Actualmente
estos puentes alcanzan el número de
cuarenta, que comunican entre sí catorce
islas. Es una ciudad que combina
armoniosamente los pocos rascacielos
modernos con la tranquilidad de las aguas
del archipiélago.
A pesar de estar
situada en un archipiélago de catorce islas
y miles de islotes, Estocolmo no es una
ciudad marítima. Por el contrario, el Lago
Mälar la rodea y condiciona la existencia de
1.500.000 habitantes que pueblan sus
barrios, calles y plazas.
Sus habitantes
muestran su orgullo por esta singular
estructura urbanística que muestra un
maravilloso paisaje conjunto de la capital
de Suecia.
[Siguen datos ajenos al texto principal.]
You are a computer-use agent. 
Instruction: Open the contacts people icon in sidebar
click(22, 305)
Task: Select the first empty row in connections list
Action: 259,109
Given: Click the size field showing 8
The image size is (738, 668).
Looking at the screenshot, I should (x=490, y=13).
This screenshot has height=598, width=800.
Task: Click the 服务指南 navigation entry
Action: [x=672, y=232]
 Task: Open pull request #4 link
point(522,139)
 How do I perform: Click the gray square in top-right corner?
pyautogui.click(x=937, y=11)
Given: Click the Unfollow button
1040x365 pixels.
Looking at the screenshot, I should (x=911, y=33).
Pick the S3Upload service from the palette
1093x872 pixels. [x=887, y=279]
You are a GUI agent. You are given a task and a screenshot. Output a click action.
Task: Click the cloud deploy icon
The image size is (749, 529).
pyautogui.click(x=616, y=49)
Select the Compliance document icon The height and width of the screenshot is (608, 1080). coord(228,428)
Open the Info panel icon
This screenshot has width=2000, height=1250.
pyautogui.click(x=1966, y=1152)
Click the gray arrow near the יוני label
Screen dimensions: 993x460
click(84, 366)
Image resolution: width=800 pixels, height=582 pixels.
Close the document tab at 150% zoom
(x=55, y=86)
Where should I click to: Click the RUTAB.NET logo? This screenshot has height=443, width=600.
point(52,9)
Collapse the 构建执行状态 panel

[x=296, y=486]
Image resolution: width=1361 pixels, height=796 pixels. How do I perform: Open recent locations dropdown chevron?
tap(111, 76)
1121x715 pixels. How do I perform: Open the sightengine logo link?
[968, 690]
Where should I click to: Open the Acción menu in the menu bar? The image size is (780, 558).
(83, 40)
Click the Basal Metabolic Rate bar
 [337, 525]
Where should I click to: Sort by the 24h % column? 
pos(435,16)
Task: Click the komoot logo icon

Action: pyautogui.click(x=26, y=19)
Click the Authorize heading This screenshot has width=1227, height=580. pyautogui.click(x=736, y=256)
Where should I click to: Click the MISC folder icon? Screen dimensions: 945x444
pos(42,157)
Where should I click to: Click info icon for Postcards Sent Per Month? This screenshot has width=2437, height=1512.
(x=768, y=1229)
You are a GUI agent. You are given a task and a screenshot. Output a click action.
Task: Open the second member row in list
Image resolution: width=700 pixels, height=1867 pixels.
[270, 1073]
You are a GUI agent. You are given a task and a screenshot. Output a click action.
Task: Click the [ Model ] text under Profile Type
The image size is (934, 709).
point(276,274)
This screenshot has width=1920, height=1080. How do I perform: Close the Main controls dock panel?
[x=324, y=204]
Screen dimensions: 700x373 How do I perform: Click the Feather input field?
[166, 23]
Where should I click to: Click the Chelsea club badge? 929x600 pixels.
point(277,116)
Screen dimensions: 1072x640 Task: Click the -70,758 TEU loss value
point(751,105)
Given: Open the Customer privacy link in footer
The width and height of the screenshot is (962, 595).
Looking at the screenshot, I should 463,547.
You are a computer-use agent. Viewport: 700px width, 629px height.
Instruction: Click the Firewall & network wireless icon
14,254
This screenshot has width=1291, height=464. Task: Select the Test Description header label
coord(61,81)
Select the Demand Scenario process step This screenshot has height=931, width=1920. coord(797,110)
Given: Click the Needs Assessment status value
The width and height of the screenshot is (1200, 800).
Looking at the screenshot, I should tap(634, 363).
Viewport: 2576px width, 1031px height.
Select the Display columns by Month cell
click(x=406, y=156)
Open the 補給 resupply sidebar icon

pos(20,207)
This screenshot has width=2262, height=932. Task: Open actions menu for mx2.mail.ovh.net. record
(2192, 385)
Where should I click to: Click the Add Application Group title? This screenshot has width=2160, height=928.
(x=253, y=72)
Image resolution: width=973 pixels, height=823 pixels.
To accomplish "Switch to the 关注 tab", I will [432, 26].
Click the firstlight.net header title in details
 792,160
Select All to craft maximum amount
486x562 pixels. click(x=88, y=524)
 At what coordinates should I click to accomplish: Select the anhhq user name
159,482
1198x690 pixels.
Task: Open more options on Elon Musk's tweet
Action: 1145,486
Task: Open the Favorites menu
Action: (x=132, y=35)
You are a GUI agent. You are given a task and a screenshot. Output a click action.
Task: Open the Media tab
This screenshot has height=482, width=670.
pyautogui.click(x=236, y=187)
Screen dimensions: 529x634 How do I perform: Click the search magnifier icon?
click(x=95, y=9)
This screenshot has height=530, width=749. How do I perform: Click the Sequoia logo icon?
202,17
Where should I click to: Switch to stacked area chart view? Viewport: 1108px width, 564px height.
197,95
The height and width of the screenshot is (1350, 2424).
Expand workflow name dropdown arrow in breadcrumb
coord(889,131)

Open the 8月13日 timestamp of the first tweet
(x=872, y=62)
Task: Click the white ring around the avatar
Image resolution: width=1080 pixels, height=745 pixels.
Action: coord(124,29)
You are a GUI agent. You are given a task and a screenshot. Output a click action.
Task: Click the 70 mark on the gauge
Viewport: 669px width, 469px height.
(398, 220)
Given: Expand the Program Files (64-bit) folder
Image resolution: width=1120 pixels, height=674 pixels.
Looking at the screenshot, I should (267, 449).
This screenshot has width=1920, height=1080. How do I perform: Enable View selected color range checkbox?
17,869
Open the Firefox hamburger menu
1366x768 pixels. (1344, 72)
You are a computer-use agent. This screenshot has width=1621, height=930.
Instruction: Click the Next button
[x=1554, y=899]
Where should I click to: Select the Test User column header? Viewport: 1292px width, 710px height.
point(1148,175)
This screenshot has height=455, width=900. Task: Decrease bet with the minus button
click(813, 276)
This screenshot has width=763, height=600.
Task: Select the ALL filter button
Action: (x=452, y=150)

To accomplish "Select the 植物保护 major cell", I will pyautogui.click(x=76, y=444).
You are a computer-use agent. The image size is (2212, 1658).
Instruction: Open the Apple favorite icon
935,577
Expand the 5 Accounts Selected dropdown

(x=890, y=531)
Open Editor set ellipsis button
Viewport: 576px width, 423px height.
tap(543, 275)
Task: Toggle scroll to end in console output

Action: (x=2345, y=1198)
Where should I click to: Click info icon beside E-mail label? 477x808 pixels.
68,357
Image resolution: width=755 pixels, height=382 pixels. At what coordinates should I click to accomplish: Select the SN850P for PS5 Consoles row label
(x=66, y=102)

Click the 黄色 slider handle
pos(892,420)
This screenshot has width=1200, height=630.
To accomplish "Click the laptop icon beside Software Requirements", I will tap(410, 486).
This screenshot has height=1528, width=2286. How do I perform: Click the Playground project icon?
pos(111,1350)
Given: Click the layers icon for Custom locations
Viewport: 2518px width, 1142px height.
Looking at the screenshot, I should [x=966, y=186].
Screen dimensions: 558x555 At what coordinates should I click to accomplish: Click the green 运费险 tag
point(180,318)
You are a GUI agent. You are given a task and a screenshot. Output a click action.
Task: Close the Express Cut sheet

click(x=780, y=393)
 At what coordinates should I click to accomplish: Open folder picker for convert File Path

Desde muchos puntos de la misma,
se pueden encontrar fotografías
excepcionales que, por encima de puntos
concretos, se impregnan en la retina para
siempre.
También es una
capital curiosamente dispar, una ciudad
cuyos espacios de agua y ringleras de
edificios monumentales le dan una pátina y
un cariz vetusto que se riñe con su fama de
ser la ciudad más contemporánea y avanzada
de Suecia.
Estocolmo es una
de las capitales del mundo más cercanas al
Polo Norte, pero la vida no tiene allí nada
de frío: desde hace años, la ciudad se ha
puesto muy de moda.
Los elegantes
bares de diseño de Stureplan, sus
restaurantes de primera clase y los bares
bohemios de Södermalm proporcionan el toque
final a una metrópolis llena de vitalidad.
El
Palacio de Drottningholm
Si visitas
Estocolmo, no puedes dejar de visitar el
hogar de la familia real. No en vano
Drottningholm ha sido catalogado como parte
del patrimonio cultural de la humanidad por
la UNESCO.
Fue construido
tras el gran incendio de 1697, cuando tan
solo se pudo rescatar de las llamas el
sarcófago del rey Carlos XI, y muy poco más.
En la actualidad
se puede visitar el magnífico dormitorio de
la reina Eleonora, el "Kina slott", una
impresionante combinación de pagoda china y
palacio de recreo y, sobre todo, el teatro
del castillo, con una impresionante máquina
de truenos del siglo XVIII que puede
emplearse para producir tormentas.
En el
corazón de la ciudad: Gamla Stan
El barrio viejo
de Estocolmo, con sus estrechas callejuelas
(hay una de tan sólo noventa centímetros de
ancho), los músicos callejeros de
Vesterlånggatan, los cafés y las tiendas de
antigüedades bien merecen una visita: el
aire se impregna de los gritos de las
gaviotas, los bares sirven knäckebrot con
pescado y la estatua de Evert Staubert, el
famoso marinero cantante, reposa su amable
mirada en el abigarrado bullicio.
A una hora de
camino de Estocolmo, Uppsala se considera el
centro histórico y religioso del país. Es
una agradable opción para pasar el día, con
su delicioso centro dominado por el río;
también cabe mencionar la animada vida
nocturna que promueve la población
estudiantil.
En el centro del
casco antiguo medieval se encuentra la gran
Domkyrkan (todos los días, 8-18 h; entrada
gratuita), la catedral más grande de
Escandinavia. Su interior, vibrante de ecos,
todavía impresiona, en especial el
ambulatorio de estilo gótico francés
flanqueado de pequeñas capillas, una de las
cuales contiene una bella serie de murales
del siglo XIV que narran la leyenda de san
Erik, el santo patrono de Suecia, mientras
que en otra capilla se guardan sus restos.